* Text fwd: Corazon Valdez Fabros
* Image source/ description: same as the source below
'The remains of former Philippine president Corazon Aquino passes through the historical EDSA road with some 300,000 supporters waving to pay their last respect. The road is remembered in 1986 as then anonymous Cory and some 2 million people rallied out the streets to fight a 20-year government dictatorship through peaceful people power revolution. Photo by Arwin Doloricon/ Voyage Film'
Moving Images.World Press.Com
Cory Aquino (1933 – 2009): Unleashed People Power, still haunting tyrants worldwide
12 August 2009 — Nalaka Gunawardene
I know this post appears rather late, but I couldn’t let Cory Aquino’s death on 1 August 2009 pass without comment. The original inspiration for People Power that toppled one of the worst tyrants of the 20th Century, she would now turn the Patron Saint of peaceful democratic struggles everywhere.
Last week, I was reduced to tears reading two links that my Filipino friend Ruth Villarama, who runs Voyage Films in Manila, sent me of new comments posted on their website.

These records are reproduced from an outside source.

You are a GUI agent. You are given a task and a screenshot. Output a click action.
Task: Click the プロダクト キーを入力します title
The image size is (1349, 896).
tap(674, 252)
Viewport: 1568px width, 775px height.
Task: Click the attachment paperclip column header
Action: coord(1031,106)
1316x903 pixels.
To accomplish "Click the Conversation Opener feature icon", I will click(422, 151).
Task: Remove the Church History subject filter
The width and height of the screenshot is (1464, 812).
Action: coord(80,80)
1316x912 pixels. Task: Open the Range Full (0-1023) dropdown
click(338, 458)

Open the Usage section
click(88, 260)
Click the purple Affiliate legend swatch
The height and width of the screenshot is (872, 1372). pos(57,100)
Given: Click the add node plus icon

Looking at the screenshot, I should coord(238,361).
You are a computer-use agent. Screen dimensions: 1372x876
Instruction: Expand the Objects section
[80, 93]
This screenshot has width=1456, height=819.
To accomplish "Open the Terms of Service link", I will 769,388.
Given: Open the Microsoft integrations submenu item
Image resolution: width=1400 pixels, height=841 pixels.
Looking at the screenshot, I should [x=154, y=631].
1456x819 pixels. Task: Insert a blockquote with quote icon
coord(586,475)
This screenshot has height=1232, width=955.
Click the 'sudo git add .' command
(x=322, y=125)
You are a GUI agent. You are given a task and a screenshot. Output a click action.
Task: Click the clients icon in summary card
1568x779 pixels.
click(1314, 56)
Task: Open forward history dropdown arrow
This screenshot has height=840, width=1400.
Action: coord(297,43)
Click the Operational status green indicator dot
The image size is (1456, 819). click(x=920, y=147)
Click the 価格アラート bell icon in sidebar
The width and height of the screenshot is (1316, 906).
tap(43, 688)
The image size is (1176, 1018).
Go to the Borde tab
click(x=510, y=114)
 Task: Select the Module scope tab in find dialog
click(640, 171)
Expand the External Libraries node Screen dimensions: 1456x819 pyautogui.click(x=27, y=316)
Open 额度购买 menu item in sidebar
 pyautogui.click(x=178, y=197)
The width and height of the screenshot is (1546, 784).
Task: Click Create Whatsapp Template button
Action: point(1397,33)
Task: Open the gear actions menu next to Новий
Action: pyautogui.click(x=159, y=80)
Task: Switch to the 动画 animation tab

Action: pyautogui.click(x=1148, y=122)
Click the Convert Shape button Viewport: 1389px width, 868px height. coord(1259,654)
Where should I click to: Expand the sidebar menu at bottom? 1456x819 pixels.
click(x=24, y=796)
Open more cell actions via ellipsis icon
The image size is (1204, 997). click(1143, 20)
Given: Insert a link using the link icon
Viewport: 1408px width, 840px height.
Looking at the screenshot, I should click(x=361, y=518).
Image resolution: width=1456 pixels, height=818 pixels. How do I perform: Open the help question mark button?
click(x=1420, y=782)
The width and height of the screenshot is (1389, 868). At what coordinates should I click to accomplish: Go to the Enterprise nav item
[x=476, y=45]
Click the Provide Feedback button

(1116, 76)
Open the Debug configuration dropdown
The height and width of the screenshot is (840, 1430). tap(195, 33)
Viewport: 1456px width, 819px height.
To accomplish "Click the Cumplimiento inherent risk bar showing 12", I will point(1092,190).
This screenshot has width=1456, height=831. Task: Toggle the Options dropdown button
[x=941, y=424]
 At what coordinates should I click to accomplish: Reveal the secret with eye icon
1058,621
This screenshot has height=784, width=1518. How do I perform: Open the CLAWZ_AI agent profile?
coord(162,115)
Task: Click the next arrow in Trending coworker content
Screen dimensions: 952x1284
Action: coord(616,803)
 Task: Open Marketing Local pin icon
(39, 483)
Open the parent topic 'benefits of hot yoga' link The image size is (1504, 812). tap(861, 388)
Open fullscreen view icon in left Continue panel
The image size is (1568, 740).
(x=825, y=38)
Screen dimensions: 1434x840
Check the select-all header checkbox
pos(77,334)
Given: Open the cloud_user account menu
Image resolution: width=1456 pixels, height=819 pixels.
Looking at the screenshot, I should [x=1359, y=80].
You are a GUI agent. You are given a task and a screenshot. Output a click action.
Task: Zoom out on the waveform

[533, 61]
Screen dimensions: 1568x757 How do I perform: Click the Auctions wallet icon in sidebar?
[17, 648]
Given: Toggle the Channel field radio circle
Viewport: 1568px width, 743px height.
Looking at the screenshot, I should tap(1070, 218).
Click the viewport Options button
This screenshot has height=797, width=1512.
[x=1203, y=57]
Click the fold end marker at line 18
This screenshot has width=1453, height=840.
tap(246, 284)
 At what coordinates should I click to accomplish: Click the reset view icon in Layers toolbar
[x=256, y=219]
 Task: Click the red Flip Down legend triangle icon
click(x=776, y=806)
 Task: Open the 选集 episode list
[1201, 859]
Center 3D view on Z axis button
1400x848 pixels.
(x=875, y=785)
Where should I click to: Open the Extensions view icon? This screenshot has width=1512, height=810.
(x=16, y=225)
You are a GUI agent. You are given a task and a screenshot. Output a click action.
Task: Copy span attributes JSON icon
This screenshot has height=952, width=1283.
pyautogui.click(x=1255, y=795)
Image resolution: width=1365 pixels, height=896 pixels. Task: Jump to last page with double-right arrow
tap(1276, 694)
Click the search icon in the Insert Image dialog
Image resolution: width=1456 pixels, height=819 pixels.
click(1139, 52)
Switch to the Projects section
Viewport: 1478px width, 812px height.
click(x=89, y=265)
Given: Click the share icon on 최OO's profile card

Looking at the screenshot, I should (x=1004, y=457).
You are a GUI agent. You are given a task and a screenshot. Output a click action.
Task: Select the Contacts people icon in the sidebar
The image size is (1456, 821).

In the first post, A housewife, a leader, an angel in yellow (3 August 2009), Joan Rae Ramirez wrote: “Her death at 3 AM on August 1 has stopped a nation from its apathetic works to once again remember what was once fought by this ordinary housewife. It is on these rarest moments where the oligarchs came down from their kingdoms to pay their respect and mingle with the people who truly represent the real state of the Philippine nation.”
Karen Lim, who works with Voyage Films as a producer and project coordinator, wrote a more personalised piece titled The Famous Anonymous.
It opened with these words: “I see her on TV. In some instances I even covered her for a story. Our relationship did not go deeper than the reporter-subject, or the audience and the watched. Yet I feel a certain affinity to the most revered President. And when she died I got sad, a strange feeling of sadness where the source is unknown.”
Karen was too young to have remembered much of those heady days of the People Power Revolution of February 1986 — a series of nonviolent and prayerful mass street demonstrations in the Philippines that eventually toppled the 20-year autocracy of Ferdinand Marcos. Indeed, a whole generation of Filipinos has been born since. But that doesn’t stop them from relating to the monumental events that unfolded at at Epifanio de los Santos Avenue, known more commonly by its acronym EDSA, in Quezon City, Metropolitan Manila and involved over 2 million ordinary Filipinos as well as several political, military and religious figures.As Karen wrote in her tribute: “Cory’s life became ours too. We watched her, sometimes we joined her. We experienced her highs and lows. We are her “Mga minamahal kong kababayan”(my beloved fellowman). She did what no stranger did in my family – unite us in prayer for the country, unite us in laughter amidst the uncertainties of those times. I had no personal connection to this lady, but I have now every reason to mourn her passing.”